SHORT TASK:
Give the material below as a JSON list of strings, with each line as its own string and blank lines left out.

RECORDS:
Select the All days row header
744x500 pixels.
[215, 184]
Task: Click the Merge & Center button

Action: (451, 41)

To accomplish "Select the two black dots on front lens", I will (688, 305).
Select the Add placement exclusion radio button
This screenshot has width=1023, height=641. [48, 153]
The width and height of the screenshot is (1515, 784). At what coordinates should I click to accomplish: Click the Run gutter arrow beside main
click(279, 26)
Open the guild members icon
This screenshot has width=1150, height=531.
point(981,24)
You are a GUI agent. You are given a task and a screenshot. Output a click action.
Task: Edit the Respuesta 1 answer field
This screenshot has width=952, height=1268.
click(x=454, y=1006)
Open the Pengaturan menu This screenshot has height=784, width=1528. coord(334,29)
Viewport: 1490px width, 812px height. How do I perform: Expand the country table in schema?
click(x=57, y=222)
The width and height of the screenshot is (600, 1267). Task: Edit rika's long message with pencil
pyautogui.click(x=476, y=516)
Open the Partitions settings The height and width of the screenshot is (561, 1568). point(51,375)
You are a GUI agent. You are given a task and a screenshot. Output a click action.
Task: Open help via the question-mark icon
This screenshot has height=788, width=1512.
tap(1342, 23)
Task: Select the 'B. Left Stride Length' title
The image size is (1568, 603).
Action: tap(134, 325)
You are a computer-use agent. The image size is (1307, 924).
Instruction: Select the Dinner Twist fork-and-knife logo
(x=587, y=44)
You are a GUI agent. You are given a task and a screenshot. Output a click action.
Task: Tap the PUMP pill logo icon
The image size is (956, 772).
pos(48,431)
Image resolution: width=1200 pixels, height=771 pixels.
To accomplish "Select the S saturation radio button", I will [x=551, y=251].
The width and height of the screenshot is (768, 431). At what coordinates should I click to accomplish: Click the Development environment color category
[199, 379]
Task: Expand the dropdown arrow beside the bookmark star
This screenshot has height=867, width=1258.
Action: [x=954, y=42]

FULL OUTPUT:
[
  "Select the All days row header",
  "744x500 pixels.",
  "[215, 184]",
  "Task: Click the Merge & Center button",
  "Action: (451, 41)",
  "To accomplish \"Select the two black dots on front lens\", I will (688, 305).",
  "Select the Add placement exclusion radio button",
  "This screenshot has width=1023, height=641. [48, 153]",
  "The width and height of the screenshot is (1515, 784). At what coordinates should I click to accomplish: Click the Run gutter arrow beside main",
  "click(279, 26)",
  "Open the guild members icon",
  "This screenshot has width=1150, height=531.",
  "point(981,24)",
  "You are a GUI agent. You are given a task and a screenshot. Output a click action.",
  "Task: Edit the Respuesta 1 answer field",
  "This screenshot has width=952, height=1268.",
  "click(x=454, y=1006)",
  "Open the Pengaturan menu This screenshot has height=784, width=1528. coord(334,29)",
  "Viewport: 1490px width, 812px height. How do I perform: Expand the country table in schema?",
  "click(x=57, y=222)",
  "The width and height of the screenshot is (600, 1267). Task: Edit rika's long message with pencil",
  "pyautogui.click(x=476, y=516)",
  "Open the Partitions settings The height and width of the screenshot is (561, 1568). point(51,375)",
  "You are a GUI agent. You are given a task and a screenshot. Output a click action.",
  "Task: Open help via the question-mark icon",
  "This screenshot has height=788, width=1512.",
  "tap(1342, 23)",
  "Task: Select the 'B. Left Stride Length' title",
  "The image size is (1568, 603).",
  "Action: tap(134, 325)",
  "You are a computer-use agent. The image size is (1307, 924).",
  "Instruction: Select the Dinner Twist fork-and-knife logo",
  "(x=587, y=44)",
  "You are a GUI agent. You are given a task and a screenshot. Output a click action.",
  "Task: Tap the PUMP pill logo icon",
  "The image size is (956, 772).",
  "pos(48,431)",
  "Image resolution: width=1200 pixels, height=771 pixels.",
  "To accomplish \"Select the S saturation radio button\", I will [x=551, y=251].",
  "The width and height of the screenshot is (768, 431). At what coordinates should I click to accomplish: Click the Development environment color category",
  "[199, 379]",
  "Task: Expand the dropdown arrow beside the bookmark star",
  "This screenshot has height=867, width=1258.",
  "Action: [x=954, y=42]"
]